→ **Passage provided**:
******

Monday, 14 January 2013

Portuguese egg tart - my old own version

The egg tart is probably the signature piece of the Portuguese people. Even on this side of the world, it´s very popular, although considerably different from the tarts we have in Portugal. At least the egg tarts I´ve tried here in Singapore are more quiche-like to me, but I´ve heard that the ones in Macau are very similar to the Portuguese tarts, which I believe to be true since Macau was a Portuguese colony for over 400 years, until 1999. Macau is definitely in my traveling list!

I have a recipe that I learned when I was 15 and I´ve kept it with me for all these years. I knew it would come in handy to surprise my non-Portuguese friends some day :) The basic different between my egg tart and the real one is that I don´t use puff pastry. I  would either have to made it myself - which is quite challenging - or buy it, so a prefer to make the pastry that came with the recipe. I also use a larger mold instead of several smaller ones. 

Needless to say that I have already made this recipe a few times and yesterday was one of the occasions, as I was having a couple friend of ours over for an afternoon snack.


Trust me, this recipe is very easy to make and puts a smile on any face! So please take note:

For the pastry you need:
- 150 grams of flour
- 60 grams of sugar
- 75 grams of melted butter
- 1 egg

Mix all the ingredients and line the mold with it, letting it cool down in the fridge for about 15 minutes. In the meantime, prepare the filling.

******

→ **Task requirements**:
1 – Reproduce the part of the egg tart post that begins at the words "Needless to say" and stops after "an afternoon snack.".
2 – Write what follows in the egg tart post, starting after its last sentence.

→ **Stored rows**:

******

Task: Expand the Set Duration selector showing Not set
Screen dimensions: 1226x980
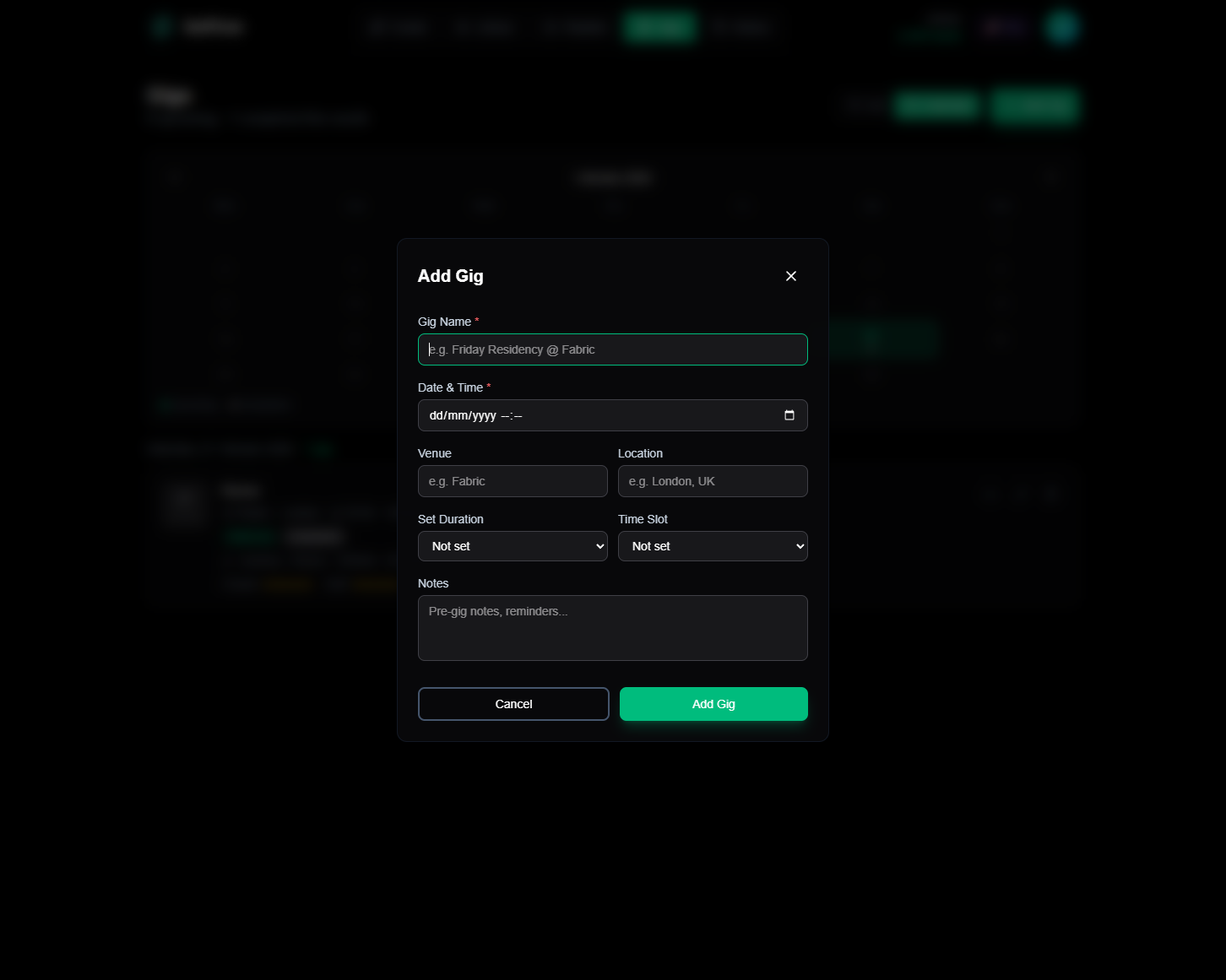Action: click(x=513, y=546)
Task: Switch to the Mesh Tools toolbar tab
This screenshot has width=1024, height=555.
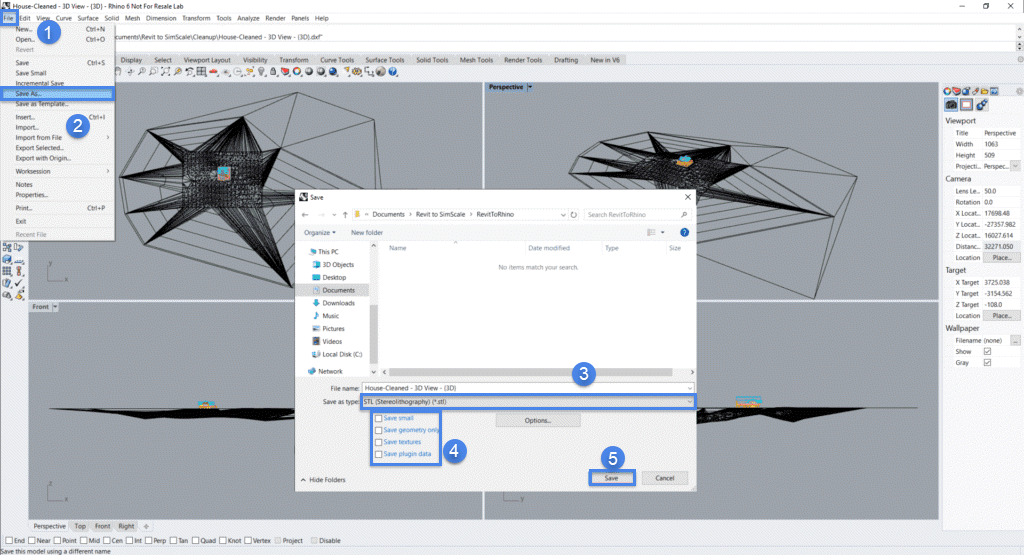Action: [477, 60]
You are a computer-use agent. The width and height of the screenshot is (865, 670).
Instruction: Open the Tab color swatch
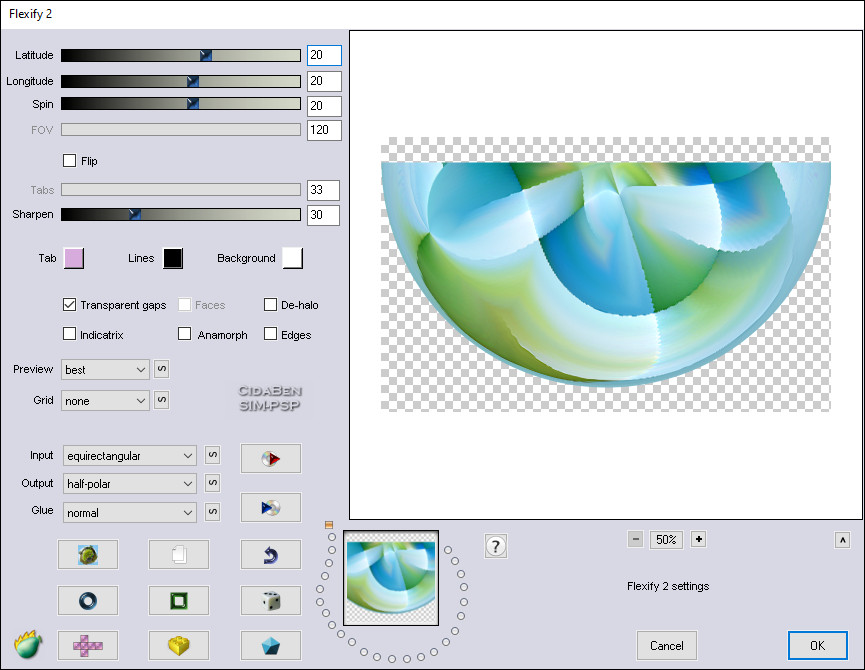73,258
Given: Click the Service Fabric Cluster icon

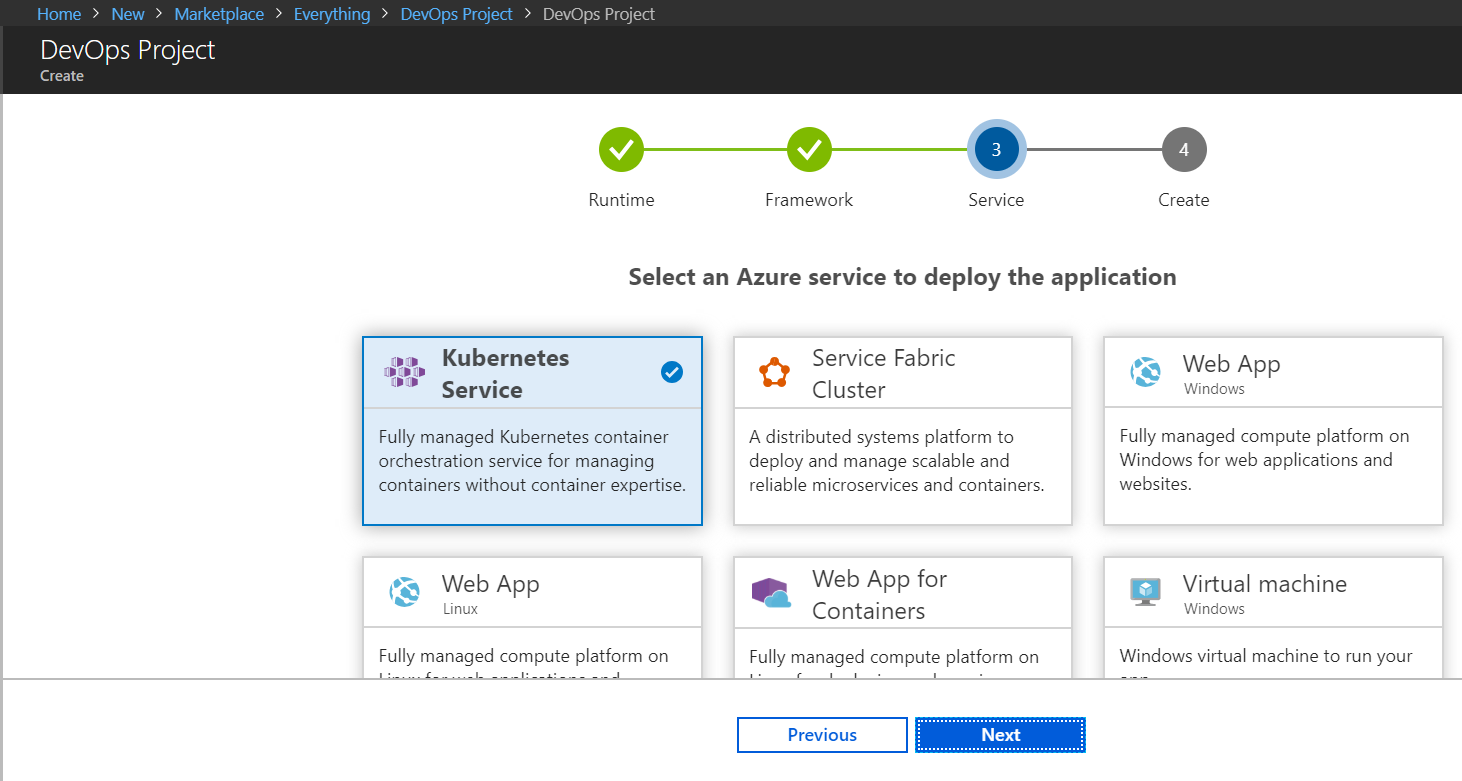Looking at the screenshot, I should pyautogui.click(x=774, y=372).
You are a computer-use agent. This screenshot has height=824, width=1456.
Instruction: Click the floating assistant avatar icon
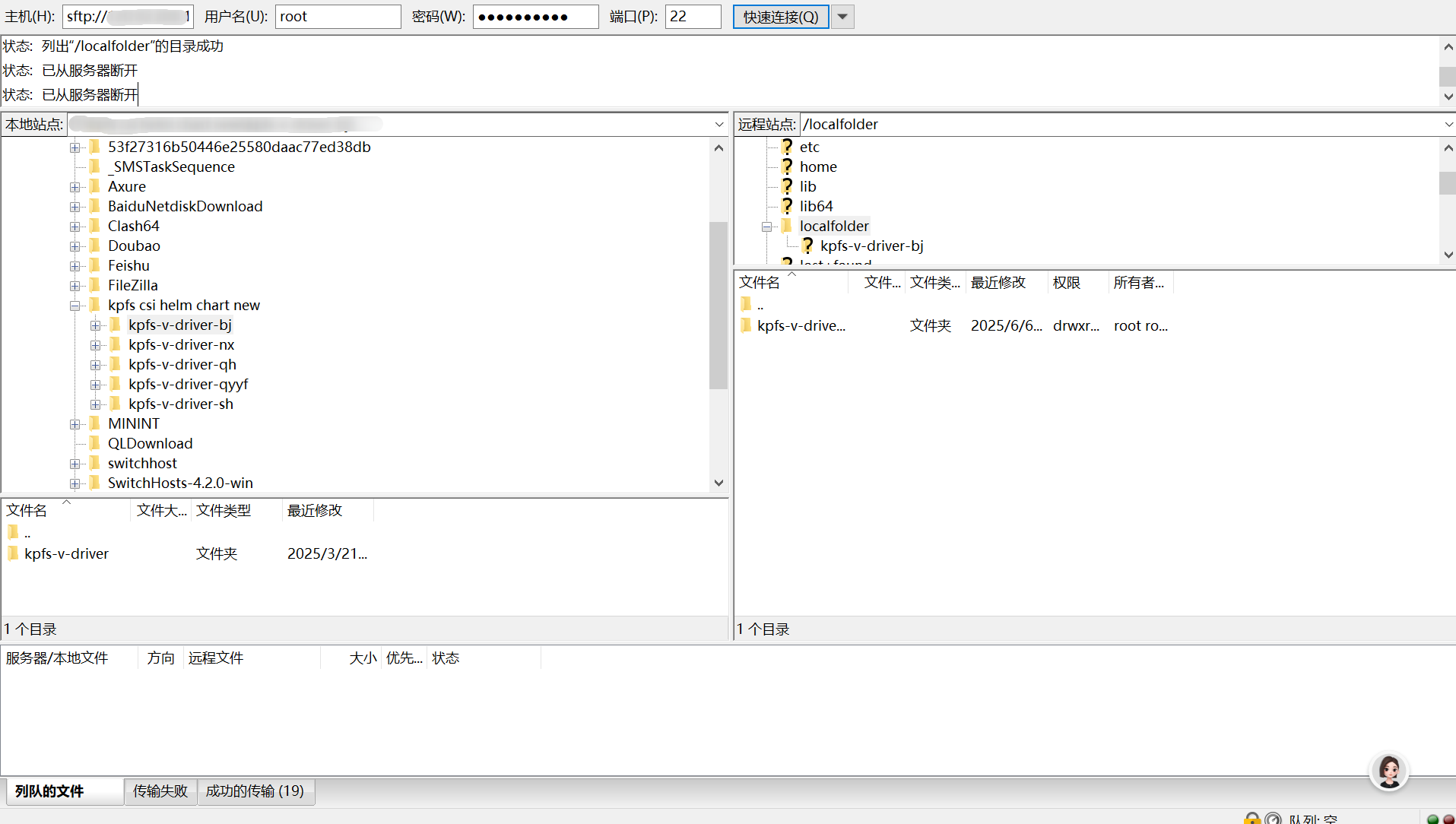[1389, 772]
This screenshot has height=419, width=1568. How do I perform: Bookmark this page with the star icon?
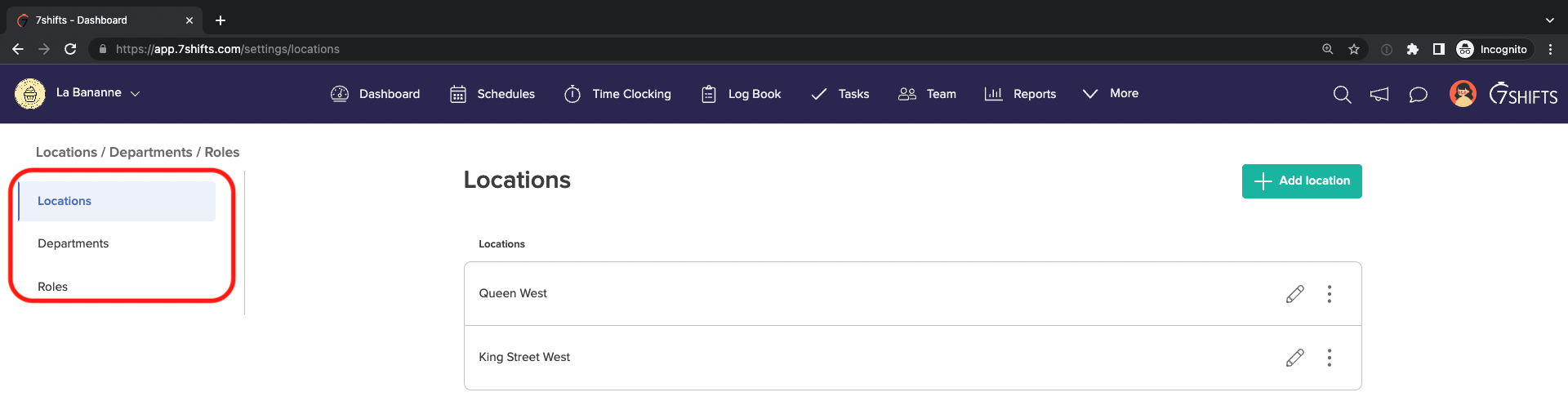pyautogui.click(x=1354, y=49)
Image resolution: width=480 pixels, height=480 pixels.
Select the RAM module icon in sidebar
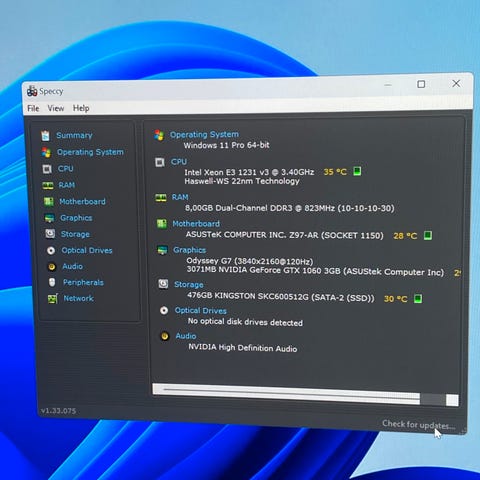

******

→ **Set of answers**:
1 –
Needless to say that I have already made this recipe a few times and yesterday was one of the occasions, as I was having a couple friend of ours over for an afternoon snack.

2 –
And for that you need:

- 1/2 L of milk
- 7 table spoons of sugar
- 2 peels of lemon (makes all the difference to use the peels!)
- 4 egg yalks
- 2 table spoons of corn flour (Maizena flour)

In a pan, mix the milk, the sugar, the eggs and the lemon, put on the stove and let it heat up.
Then dissolve the corn flour in a little bit of cold milk and add it to the mix in the pan. Keep stirring until the filling becomes creamy and ticker.

Remove the pastry from the fridge and pour the filling in. Let it cook in the oven for about 40 minutes at 180º, until the filling gets some dark/burned spots. As you can see in my photo, I didn´t get that result, with my new oven I never do actually... I have tried all the programs possible but for some weird reason I never get the finishing I would like to have. Anyways, for your reference, look at the image on the top part of the blog.

The egg tart is delicious, creamy, very light and always a hit! How can you not love it?

Happy Monday everyone!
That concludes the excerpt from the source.